◆ **EXTRACT TO READ**
More Buzz.

From: Robin Davies (robind@MessageWise.com)
Date: Tue Jun 06 2000 - 11:22:14 EDT


John,
 
Ya know, I haven't actually looked at your code, so I'm not sure which
formula you're using.
 
I picked up my copy of Computer Music (Roads) over the weekend, and flipped
to the section on DSF to see what Curtis Roads had to say about it, and to
my surprise the only formula that Roads cites is different from the one
Moorer suggests. Admitedly, Roads is just giving one example of a family of
equations that Moorer seems to have considered. The one that Roads gives is
simpler and less flexible than the one I'm using; however, interestingly,
it's probably slower because the denominator in the equation has to be
checked to make sure it doesn't go to zero.
 
In the back of my heard, I've been carrying around a comment that John made
earlier on this list: that he's doing a great deal of pre-checking for error
conditions in his buzz implementation. I've been over my code and haven't
been able to see where exactly I do need to check for errors.
 
Putting the two together, I'm wondering whether we're using the same
equation.
 
Here's the one I'm using, based on Moorers '73 paper.

◆ **SUPPLIED INFORMATION**
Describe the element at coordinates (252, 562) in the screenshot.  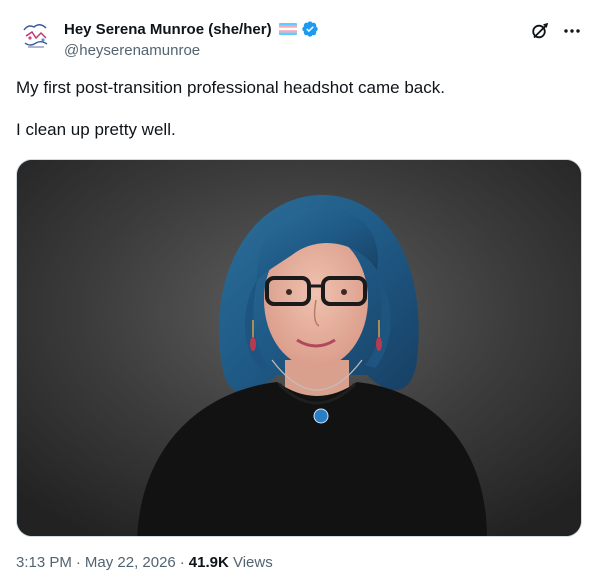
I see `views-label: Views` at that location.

* * *

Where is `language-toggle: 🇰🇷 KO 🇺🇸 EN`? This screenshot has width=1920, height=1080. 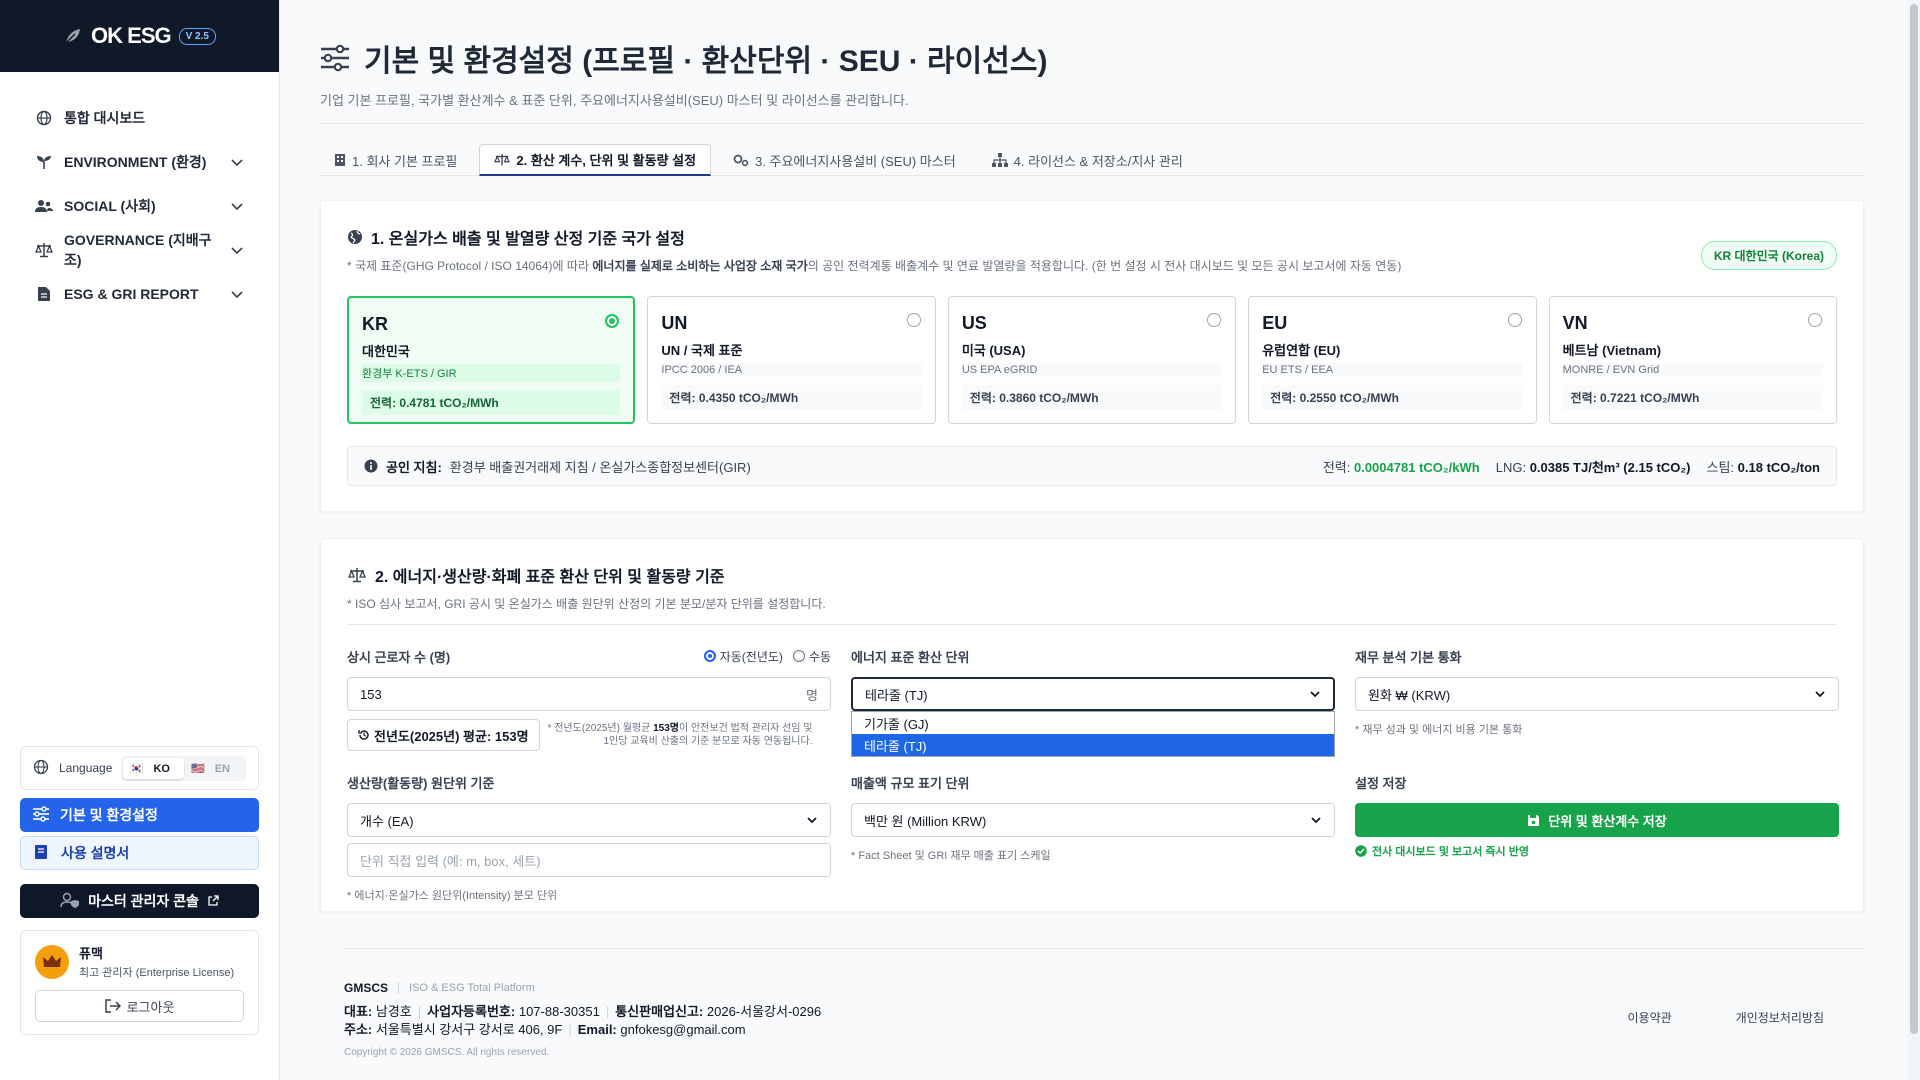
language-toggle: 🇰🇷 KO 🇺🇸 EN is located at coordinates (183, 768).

◆ **REQUIREMENT**
Return the full mailing list message about the buzz formula from the top of the page, with every line unchanged.

◆ **YOUR RESPONSE**
More Buzz.

From: Robin Davies (robind@MessageWise.com)
Date: Tue Jun 06 2000 - 11:22:14 EDT


John,
 
Ya know, I haven't actually looked at your code, so I'm not sure which
formula you're using.
 
I picked up my copy of Computer Music (Roads) over the weekend, and flipped
to the section on DSF to see what Curtis Roads had to say about it, and to
my surprise the only formula that Roads cites is different from the one
Moorer suggests. Admitedly, Roads is just giving one example of a family of
equations that Moorer seems to have considered. The one that Roads gives is
simpler and less flexible than the one I'm using; however, interestingly,
it's probably slower because the denominator in the equation has to be
checked to make sure it doesn't go to zero.
 
In the back of my heard, I've been carrying around a comment that John made
earlier on this list: that he's doing a great deal of pre-checking for error
conditions in his buzz implementation. I've been over my code and haven't
been able to see where exactly I do need to check for errors.
 
Putting the two together, I'm wondering whether we're using the same
equation.
 
Here's the one I'm using, based on Moorers '73 paper.